# ЗАДАНИЯ
**a)** Ответьте по отрывку о романе Герцена на вопросы:
(i) Что названо основным предметом второй части романа?
(ii) Какой смысл приобретает конфликт?
(iii) С чем в трагически безысходное противоречие приходят стремления героев?
**b)** Перепишите без изменений фрагмент отрывка о романе Герцена со слов «В чем сущность» по слова «ерцена — утопического социалиста.».

# ФРАГМЕНТ ТЕКСТА
"""

В чем сущность той трагедии, которая явилась основным предметом второй части романа Герцена? Как уже указывалось, в этой трагедии личное тесно переплетается с общественным. Взятая Герценом интимная ситуация раскрывается оригинально и содержательно, конфликт приобретает национальный, антикрепостнический и общечеловеческий смысл. В основе второй части романа Герцена лежит не узко любовная интрига, а стремление героев к братственным, человеческим связям, тоска по таким отношениям, которые возвышают человека, дают возможность развернуться всем его лучшим свойствам. Герцен показывает, как эти стремления приходят в трагически безысходное противоречие с сущностью господствующих общественных отношений и с нормами крепостнической морали. В этом проявляется пафос Г ерцена — утопического социалиста.

"""

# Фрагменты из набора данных

"""

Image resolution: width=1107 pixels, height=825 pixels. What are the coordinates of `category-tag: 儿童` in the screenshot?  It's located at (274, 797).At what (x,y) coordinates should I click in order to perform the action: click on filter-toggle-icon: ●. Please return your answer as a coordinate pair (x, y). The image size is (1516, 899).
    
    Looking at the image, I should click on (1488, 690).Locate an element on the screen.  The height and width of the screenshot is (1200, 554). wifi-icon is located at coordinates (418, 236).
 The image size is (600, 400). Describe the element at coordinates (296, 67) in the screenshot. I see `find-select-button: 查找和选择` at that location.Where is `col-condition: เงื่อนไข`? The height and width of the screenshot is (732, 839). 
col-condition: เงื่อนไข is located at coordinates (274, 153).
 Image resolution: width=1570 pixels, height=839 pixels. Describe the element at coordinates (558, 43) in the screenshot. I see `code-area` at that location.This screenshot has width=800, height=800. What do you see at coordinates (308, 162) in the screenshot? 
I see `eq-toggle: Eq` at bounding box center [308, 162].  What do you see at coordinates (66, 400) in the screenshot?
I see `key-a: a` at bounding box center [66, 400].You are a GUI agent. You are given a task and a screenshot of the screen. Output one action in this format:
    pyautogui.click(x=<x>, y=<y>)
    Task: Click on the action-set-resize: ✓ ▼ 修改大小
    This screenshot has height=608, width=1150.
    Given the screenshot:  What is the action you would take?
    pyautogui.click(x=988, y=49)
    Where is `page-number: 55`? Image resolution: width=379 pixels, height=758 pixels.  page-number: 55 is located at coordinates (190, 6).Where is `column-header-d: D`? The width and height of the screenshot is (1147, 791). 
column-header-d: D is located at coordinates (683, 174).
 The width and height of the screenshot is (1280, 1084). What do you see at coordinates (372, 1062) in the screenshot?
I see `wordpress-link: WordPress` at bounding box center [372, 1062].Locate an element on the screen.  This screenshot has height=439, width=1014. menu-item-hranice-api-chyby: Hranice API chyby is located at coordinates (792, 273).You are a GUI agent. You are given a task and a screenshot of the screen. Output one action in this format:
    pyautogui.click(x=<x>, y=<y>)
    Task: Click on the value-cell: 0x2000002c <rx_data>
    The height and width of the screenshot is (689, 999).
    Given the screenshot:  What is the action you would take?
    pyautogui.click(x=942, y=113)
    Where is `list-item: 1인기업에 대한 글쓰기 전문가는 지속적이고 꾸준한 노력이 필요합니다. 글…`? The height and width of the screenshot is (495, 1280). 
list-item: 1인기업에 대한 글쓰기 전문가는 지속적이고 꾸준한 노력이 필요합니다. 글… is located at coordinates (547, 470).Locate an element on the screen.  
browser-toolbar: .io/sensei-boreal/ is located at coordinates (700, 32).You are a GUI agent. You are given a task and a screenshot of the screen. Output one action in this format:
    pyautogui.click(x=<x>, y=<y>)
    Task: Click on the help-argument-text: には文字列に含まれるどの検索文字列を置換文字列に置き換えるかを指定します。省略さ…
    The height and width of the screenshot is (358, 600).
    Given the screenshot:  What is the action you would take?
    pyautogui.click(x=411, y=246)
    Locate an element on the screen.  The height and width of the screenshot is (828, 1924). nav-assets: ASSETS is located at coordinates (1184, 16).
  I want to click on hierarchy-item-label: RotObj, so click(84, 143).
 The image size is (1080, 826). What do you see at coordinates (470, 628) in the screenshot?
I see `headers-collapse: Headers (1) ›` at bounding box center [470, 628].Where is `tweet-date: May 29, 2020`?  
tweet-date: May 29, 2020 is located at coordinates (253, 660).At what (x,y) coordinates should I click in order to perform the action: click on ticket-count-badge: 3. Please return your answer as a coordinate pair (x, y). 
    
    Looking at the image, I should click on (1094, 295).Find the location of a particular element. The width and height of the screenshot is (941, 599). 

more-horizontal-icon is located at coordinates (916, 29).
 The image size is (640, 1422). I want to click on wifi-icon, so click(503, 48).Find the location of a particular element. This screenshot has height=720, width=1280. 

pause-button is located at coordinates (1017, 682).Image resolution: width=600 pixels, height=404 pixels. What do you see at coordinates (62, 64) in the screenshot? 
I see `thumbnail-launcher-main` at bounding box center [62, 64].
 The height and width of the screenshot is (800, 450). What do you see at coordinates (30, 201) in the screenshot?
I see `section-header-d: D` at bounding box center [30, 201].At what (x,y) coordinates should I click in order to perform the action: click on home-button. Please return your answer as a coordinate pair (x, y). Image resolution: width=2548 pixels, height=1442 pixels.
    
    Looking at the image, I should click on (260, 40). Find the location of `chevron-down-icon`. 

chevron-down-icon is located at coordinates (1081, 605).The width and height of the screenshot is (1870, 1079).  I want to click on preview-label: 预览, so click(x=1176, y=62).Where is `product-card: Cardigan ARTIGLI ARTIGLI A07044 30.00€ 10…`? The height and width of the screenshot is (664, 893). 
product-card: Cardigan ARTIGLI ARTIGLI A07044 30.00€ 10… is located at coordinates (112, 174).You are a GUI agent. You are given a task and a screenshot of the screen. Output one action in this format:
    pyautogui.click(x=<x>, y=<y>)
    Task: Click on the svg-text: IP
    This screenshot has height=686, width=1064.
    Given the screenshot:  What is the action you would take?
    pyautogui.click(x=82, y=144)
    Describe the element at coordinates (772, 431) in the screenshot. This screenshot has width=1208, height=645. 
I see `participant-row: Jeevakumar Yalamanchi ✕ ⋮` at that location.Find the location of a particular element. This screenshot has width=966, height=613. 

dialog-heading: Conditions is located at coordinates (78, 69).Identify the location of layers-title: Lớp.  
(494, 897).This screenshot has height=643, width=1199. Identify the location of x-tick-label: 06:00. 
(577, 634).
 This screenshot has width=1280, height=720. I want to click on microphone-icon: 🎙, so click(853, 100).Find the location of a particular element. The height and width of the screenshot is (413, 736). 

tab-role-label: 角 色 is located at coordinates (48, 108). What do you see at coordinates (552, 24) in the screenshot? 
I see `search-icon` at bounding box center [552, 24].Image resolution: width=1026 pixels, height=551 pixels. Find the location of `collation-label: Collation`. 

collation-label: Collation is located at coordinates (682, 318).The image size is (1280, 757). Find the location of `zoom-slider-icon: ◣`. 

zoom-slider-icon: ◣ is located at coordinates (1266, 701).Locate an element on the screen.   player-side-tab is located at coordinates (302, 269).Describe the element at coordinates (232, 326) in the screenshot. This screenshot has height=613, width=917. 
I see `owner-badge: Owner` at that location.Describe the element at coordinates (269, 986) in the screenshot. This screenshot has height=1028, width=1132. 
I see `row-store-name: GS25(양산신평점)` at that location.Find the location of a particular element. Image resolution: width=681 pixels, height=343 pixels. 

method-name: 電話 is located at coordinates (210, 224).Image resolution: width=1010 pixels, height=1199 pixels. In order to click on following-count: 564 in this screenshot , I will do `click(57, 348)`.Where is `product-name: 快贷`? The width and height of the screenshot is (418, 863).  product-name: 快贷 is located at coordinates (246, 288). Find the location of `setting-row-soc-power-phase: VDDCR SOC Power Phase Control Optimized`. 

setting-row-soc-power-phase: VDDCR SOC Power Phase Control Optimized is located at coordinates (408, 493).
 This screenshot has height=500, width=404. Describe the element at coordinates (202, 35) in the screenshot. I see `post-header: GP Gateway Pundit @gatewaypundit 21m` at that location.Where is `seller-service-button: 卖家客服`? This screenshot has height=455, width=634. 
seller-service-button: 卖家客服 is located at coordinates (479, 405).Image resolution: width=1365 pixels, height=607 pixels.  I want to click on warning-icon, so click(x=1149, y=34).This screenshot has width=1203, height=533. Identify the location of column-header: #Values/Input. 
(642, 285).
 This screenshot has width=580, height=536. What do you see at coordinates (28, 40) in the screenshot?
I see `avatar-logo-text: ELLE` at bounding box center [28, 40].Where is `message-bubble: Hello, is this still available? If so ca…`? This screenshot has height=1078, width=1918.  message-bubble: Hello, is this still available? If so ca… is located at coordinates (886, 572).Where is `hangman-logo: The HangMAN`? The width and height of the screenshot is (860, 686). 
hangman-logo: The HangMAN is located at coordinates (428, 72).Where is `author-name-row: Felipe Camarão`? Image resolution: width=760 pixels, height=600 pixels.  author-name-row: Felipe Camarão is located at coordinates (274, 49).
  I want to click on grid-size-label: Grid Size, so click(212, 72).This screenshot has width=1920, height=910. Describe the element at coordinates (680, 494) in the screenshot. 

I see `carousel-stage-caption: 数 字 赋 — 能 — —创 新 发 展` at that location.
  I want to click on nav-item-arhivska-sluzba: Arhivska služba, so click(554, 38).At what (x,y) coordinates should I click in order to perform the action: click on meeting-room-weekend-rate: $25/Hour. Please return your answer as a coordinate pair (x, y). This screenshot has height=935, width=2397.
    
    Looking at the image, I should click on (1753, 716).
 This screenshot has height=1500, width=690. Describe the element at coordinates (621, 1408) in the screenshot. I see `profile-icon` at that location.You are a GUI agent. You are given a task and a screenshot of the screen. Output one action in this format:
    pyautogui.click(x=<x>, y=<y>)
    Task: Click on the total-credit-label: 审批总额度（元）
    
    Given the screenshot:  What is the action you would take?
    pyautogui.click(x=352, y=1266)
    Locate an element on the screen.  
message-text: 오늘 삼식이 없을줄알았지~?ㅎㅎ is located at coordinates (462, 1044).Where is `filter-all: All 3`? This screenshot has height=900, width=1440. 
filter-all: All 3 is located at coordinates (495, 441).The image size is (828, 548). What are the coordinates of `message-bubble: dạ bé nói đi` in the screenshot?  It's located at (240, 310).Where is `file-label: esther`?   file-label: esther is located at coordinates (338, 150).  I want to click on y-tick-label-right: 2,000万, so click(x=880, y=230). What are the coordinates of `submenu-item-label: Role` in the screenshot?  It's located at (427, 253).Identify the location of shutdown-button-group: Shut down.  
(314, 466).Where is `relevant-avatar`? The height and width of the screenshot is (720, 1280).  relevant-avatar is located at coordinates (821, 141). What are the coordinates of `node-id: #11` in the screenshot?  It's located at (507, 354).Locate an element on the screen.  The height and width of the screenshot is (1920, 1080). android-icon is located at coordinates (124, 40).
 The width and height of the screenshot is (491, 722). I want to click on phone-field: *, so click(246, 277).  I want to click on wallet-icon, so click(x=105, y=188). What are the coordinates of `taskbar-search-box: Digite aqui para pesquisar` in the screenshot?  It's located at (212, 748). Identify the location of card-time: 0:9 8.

"""

# ОТВЕТЫ К ЗАДАНИЯМ
**a)**
(i) Трагедия, в которой личное тесно переплетается с общественным.
(ii) Национальный, антикрепостнический и общечеловеческий.
(iii) С сущностью господствующих общественных отношений и с нормами крепостнической морали.

**b)**
В чем сущность той трагедии, которая явилась основным предметом второй части романа Герцена? Как уже указывалось, в этой трагедии личное тесно переплетается с общественным. Взятая Герценом интимная ситуация раскрывается оригинально и содержательно, конфликт приобретает национальный, антикрепостнический и общечеловеческий смысл. В основе второй части романа Герцена лежит не узко любовная интрига, а стремление героев к братственным, человеческим связям, тоска по таким отношениям, которые возвышают человека, дают возможность развернуться всем его лучшим свойствам. Герцен показывает, как эти стремления приходят в трагически безысходное противоречие с сущностью господствующих общественных отношений и с нормами крепостнической морали. В этом проявляется пафос Г ерцена — утопического социалиста.